▶ _Activity_: Hunt through the entries for the word "agent" and copy each line in which it appears.

--- --- ---

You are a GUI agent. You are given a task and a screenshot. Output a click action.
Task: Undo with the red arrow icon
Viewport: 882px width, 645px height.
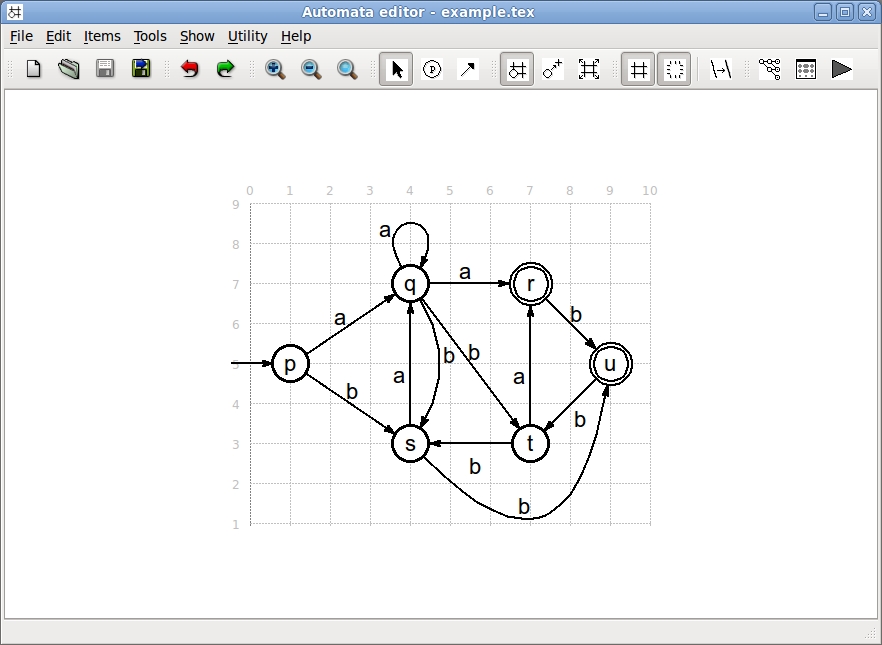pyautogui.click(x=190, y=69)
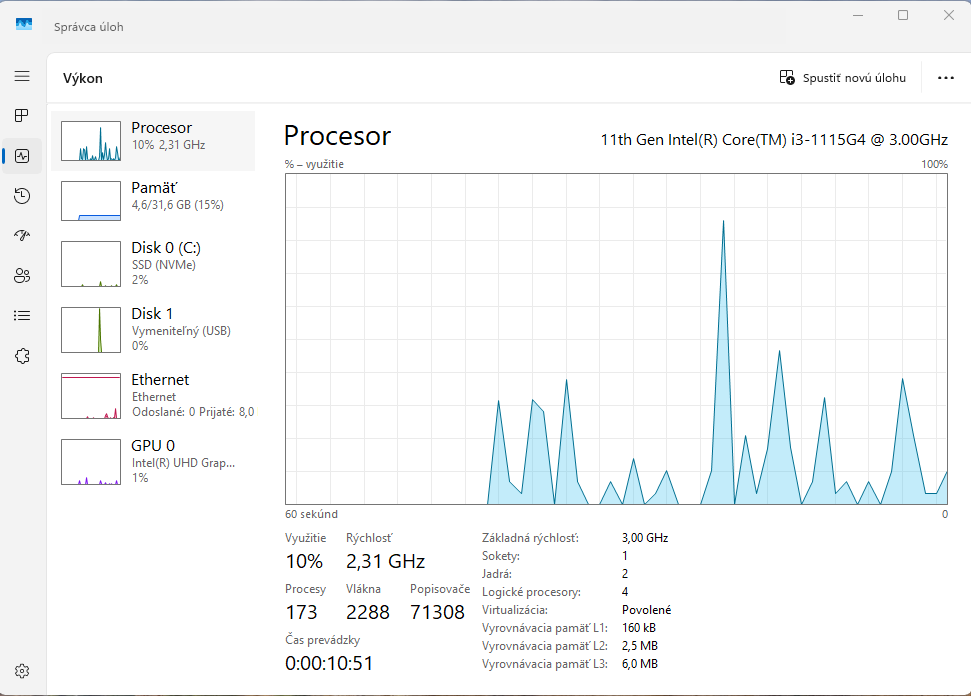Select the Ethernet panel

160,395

--- --- ---

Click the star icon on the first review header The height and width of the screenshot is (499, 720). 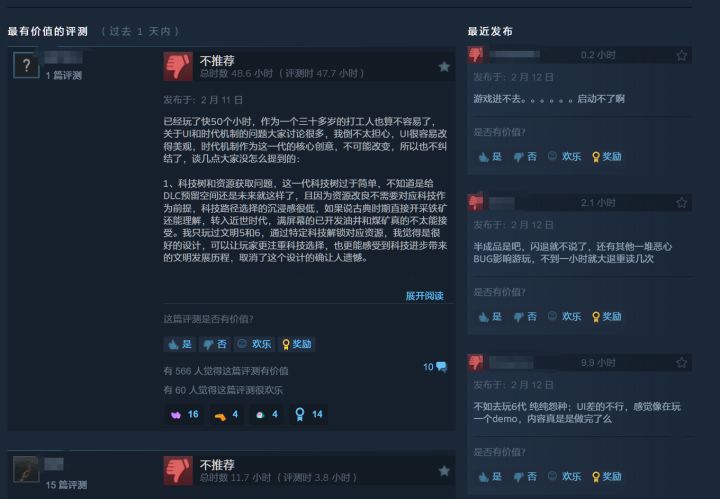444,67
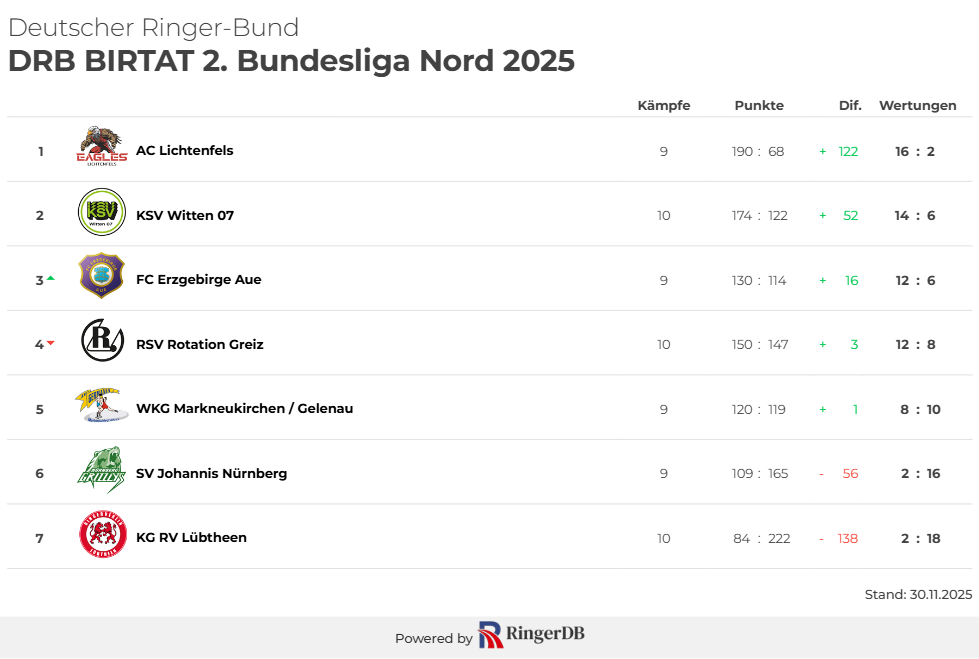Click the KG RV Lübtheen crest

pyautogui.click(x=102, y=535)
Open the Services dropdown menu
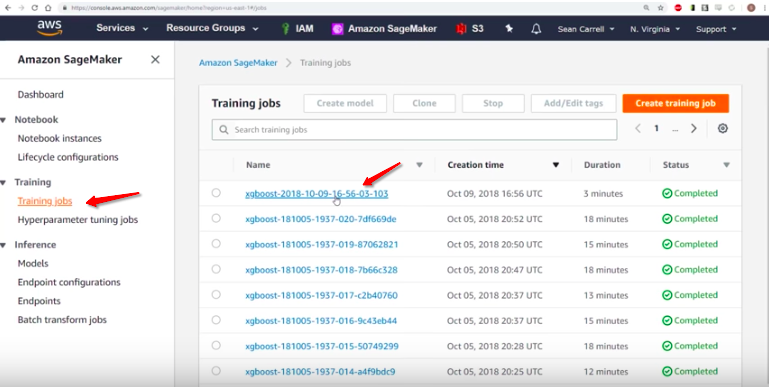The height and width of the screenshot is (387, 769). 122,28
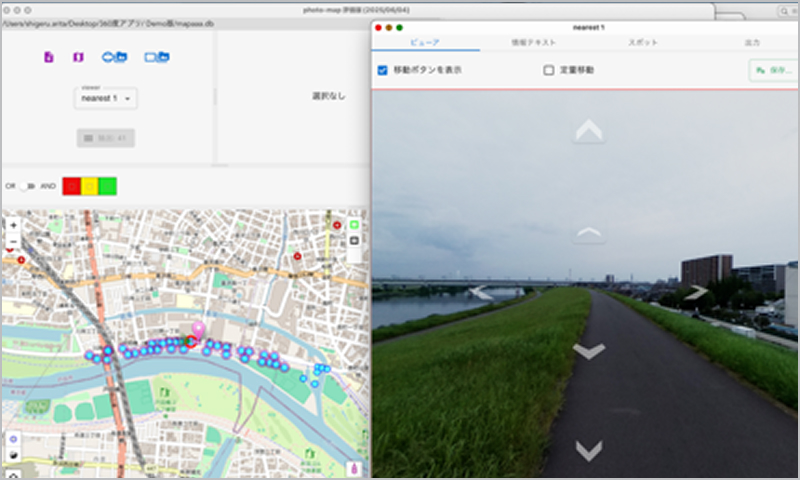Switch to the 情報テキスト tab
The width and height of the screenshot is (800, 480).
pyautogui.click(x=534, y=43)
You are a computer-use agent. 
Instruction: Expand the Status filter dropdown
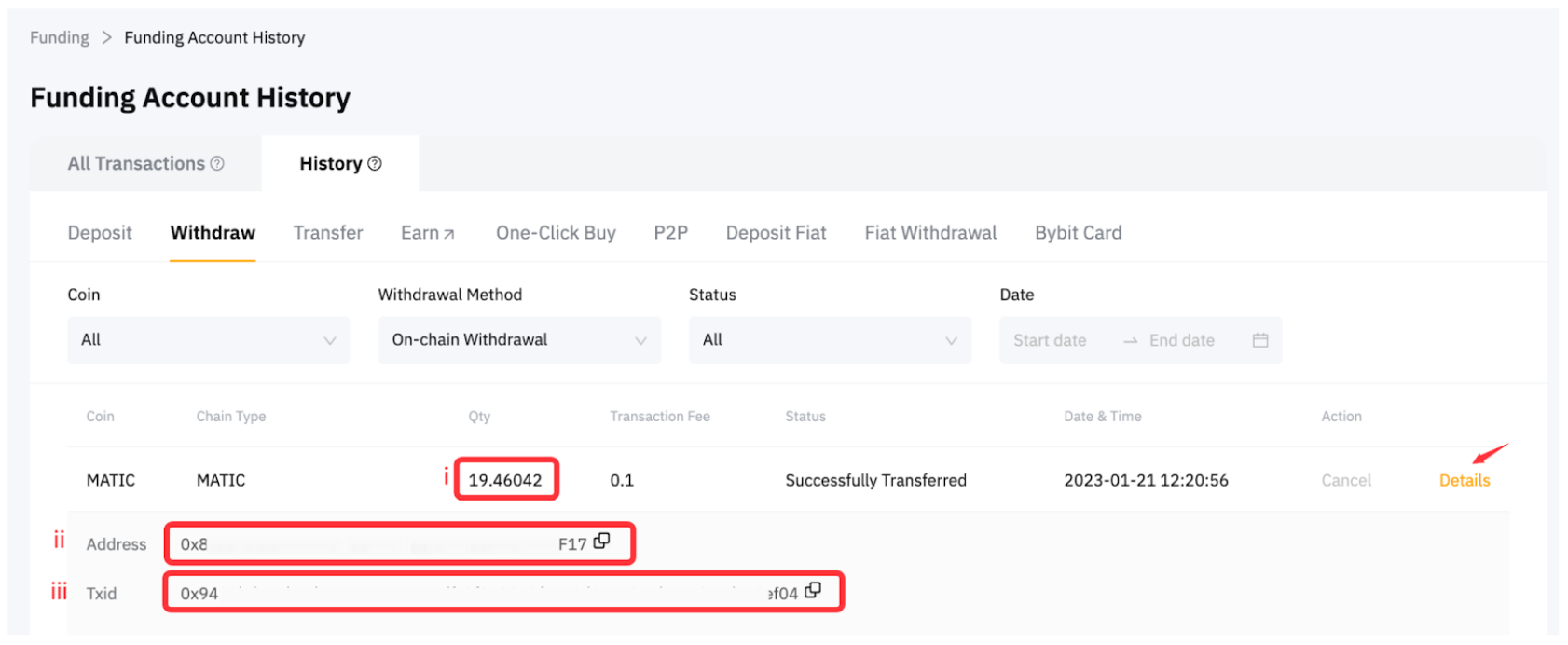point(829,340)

--- --- ---

▶ _Task solution_:
You are a GUI agent. You are given a task and a screenshot. Output a click action.
You are a computer-use agent. 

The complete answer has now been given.